Robert John King, Long Paddock Pty Ltd v Stelmag Pty Ltd
[2007] ACTCA 2
•2 March 2007
ROBERT JOHN KING, LONG PADDOCK PTY LTD v STELMAG PTY LTD [2007] ACTCA 2 (2 March 2007)
APPEAL – misapprehension as to whether cross-appeal abandoned – no issue of principle.

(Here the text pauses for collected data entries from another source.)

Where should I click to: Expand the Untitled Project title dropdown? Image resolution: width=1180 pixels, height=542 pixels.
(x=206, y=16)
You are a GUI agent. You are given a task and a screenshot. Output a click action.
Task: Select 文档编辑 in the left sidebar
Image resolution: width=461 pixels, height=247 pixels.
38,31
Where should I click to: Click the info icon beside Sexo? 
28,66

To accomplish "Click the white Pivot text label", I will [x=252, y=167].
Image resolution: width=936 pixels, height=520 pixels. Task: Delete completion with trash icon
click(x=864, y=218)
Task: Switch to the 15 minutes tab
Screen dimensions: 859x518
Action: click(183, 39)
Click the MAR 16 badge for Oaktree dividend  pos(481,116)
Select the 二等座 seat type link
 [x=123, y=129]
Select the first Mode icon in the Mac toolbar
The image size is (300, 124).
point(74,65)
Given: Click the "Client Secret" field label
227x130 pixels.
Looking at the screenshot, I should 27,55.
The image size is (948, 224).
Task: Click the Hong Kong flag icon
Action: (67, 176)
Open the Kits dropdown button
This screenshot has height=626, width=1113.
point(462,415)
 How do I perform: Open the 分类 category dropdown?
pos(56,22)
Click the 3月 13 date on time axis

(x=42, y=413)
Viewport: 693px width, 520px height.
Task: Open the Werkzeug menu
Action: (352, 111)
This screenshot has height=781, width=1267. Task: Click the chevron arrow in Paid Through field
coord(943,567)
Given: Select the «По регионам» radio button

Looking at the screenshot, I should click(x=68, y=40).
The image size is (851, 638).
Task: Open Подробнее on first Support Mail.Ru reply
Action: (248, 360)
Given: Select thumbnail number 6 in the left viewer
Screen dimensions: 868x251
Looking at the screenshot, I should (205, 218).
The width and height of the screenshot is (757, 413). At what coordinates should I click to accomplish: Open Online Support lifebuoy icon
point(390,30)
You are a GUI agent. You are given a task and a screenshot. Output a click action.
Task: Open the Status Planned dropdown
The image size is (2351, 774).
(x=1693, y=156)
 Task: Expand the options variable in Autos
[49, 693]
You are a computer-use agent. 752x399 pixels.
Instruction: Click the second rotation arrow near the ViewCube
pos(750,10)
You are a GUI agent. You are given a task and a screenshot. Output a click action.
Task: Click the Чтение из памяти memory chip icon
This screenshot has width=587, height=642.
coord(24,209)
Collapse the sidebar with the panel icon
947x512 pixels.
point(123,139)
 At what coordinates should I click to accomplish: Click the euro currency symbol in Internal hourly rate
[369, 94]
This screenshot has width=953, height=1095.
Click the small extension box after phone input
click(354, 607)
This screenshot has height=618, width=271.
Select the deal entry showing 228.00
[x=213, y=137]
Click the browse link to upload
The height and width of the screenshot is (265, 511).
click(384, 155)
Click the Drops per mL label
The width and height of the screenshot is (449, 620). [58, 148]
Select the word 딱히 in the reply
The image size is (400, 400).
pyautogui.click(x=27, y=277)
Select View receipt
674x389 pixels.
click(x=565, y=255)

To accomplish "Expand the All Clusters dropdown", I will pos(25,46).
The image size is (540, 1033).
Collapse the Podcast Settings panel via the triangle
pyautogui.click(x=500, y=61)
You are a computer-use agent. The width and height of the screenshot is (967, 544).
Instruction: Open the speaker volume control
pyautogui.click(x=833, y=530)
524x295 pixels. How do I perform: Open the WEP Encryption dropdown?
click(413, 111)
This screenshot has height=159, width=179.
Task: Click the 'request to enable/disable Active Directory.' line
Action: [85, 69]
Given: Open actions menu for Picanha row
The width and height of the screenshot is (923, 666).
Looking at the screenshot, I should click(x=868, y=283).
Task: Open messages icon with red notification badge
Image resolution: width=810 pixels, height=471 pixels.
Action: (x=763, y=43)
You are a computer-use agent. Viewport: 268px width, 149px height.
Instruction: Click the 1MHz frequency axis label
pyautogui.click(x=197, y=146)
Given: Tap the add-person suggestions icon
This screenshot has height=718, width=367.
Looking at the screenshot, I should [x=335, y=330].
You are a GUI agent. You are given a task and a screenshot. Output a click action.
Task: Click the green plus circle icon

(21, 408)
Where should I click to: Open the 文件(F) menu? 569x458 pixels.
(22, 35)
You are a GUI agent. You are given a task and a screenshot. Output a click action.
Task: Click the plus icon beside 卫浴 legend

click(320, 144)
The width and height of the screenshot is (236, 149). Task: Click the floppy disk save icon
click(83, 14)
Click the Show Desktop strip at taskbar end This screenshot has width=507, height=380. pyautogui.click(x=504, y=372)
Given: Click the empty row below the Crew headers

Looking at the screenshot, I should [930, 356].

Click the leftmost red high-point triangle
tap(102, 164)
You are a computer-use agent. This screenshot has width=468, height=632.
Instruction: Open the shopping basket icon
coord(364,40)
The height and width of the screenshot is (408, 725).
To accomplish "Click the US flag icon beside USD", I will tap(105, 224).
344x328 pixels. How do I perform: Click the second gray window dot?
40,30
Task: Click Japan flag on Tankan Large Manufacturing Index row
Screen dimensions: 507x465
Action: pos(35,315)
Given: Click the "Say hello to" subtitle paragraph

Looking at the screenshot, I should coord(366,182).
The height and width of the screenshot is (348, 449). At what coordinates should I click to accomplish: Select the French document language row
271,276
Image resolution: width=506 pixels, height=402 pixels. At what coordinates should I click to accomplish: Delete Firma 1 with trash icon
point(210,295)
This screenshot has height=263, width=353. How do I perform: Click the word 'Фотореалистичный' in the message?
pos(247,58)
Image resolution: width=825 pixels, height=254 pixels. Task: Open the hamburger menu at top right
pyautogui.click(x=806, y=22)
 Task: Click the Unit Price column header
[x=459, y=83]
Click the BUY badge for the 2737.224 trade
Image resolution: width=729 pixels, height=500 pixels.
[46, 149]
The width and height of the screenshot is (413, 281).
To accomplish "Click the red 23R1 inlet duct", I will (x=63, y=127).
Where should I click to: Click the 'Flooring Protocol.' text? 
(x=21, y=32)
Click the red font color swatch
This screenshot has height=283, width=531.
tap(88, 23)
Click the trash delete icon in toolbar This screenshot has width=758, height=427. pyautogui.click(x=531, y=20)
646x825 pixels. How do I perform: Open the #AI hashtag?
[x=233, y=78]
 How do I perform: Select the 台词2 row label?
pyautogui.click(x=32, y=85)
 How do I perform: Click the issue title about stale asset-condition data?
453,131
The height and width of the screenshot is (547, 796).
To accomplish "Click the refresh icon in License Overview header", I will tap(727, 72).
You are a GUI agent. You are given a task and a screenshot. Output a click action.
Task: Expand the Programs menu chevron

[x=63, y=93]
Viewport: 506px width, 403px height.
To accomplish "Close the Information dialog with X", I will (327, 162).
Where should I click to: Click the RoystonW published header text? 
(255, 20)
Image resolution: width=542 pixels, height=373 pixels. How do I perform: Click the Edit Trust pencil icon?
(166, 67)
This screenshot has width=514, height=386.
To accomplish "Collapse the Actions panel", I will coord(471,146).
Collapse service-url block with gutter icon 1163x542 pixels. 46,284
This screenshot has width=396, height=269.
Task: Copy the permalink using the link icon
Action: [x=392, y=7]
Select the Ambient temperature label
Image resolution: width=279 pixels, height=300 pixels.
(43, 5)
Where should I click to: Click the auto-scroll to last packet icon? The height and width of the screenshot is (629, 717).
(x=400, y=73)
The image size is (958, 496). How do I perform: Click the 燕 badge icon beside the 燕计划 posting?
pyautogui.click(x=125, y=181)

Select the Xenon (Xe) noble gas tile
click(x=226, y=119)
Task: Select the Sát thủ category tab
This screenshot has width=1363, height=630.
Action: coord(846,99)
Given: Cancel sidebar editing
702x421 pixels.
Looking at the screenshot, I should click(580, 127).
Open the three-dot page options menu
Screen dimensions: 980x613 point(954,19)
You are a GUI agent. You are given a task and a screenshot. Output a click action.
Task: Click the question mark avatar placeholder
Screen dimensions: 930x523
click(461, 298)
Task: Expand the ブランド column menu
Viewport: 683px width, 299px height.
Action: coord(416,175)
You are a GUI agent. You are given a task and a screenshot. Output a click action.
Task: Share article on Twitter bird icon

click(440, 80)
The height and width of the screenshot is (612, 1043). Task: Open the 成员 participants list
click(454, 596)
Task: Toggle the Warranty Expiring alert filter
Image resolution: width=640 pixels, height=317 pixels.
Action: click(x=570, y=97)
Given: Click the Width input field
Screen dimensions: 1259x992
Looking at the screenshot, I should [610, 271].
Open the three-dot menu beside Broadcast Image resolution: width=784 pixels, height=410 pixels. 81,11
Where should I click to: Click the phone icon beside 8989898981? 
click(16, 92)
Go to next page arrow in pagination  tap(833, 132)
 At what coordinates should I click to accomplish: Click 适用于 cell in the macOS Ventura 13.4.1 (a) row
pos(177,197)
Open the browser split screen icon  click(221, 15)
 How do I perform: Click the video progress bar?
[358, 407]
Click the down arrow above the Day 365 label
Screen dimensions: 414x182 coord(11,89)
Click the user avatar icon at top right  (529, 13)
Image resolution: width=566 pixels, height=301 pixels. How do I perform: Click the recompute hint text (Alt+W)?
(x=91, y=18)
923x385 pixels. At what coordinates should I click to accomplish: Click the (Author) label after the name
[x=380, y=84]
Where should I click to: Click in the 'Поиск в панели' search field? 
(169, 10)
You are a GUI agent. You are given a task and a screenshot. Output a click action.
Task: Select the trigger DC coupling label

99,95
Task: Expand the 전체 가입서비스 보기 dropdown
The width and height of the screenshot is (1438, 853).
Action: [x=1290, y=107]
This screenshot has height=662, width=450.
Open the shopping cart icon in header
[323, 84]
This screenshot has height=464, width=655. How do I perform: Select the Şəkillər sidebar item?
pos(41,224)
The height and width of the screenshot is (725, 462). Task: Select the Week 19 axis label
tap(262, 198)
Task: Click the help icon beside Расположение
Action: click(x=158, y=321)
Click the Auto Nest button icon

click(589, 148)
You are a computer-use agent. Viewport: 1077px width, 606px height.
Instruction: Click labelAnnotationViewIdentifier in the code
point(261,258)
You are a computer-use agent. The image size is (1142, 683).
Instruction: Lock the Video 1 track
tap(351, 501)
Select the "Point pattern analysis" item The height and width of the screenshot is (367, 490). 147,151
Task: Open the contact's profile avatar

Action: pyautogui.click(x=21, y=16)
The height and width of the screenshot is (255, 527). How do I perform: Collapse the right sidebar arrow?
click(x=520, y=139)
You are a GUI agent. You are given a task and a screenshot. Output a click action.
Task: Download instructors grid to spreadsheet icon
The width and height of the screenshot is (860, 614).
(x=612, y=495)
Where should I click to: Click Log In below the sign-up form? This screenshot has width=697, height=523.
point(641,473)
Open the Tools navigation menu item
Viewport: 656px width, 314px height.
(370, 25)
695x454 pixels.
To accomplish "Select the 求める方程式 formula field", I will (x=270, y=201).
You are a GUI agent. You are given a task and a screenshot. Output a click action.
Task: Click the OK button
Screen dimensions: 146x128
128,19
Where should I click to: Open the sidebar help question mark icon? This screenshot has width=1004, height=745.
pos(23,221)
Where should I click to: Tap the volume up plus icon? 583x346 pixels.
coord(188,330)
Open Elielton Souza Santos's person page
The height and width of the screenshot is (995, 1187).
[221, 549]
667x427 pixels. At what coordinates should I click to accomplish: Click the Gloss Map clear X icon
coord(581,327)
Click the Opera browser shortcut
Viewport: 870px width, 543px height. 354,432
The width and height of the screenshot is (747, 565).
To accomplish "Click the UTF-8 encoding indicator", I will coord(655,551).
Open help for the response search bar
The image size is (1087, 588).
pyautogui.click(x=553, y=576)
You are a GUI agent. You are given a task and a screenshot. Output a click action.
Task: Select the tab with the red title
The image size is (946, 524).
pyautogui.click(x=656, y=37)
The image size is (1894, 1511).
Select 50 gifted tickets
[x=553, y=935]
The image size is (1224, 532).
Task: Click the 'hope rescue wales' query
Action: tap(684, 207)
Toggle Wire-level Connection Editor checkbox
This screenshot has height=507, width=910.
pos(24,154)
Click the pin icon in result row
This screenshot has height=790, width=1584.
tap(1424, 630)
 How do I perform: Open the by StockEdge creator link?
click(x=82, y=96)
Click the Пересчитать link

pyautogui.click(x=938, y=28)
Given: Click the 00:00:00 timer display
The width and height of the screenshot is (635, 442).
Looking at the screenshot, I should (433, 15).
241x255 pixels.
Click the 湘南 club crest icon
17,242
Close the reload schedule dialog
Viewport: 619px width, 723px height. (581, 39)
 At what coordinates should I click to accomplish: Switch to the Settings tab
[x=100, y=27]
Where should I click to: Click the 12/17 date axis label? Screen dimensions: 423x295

Court Procedures Rules, r 6906
ON APPEAL FROM A SINGLE JUDGE OF THE SUPREME COURT OF THE AUSTRALIAN CAPITAL TERRITORY
No. ACTCA 20-2005
No. SC 25 of 1997
Judges: Crispin P, Gray and Lander JJ
Court of Appeal of the Australian Capital Territory
Date: 2 March 2007
IN THE SUPREME COURT OF THE ) No. ACTCA 20-2005
) No. SC 25 of 1997
AUSTRALIAN CAPITAL TERRITORY )
)
COURT OF APPEAL )
ON APPEAL FROM A SINGLE JUDGE OF THE SUPREME COURT OF THE AUSTRALIAN CAPITAL TERRITORY
BETWEEN:ROBERT JOHN KING
First Appellant
LONG PADDOCK PTY LTD
Second Appellant
AND:STELMAG PTY LTD
Respondent
ORDER
Judges: Crispin P, Gray and Lander JJ
Date: 2 March 2007
Place: Canberra
THE COURT ORDERS THAT:
The cross-appeal be allowed.
The judgment entered in favour of Stelmag Pty Ltd against Long Paddock Pty Ltd herein be further varied by increasing the judgment sum to $629,333.02.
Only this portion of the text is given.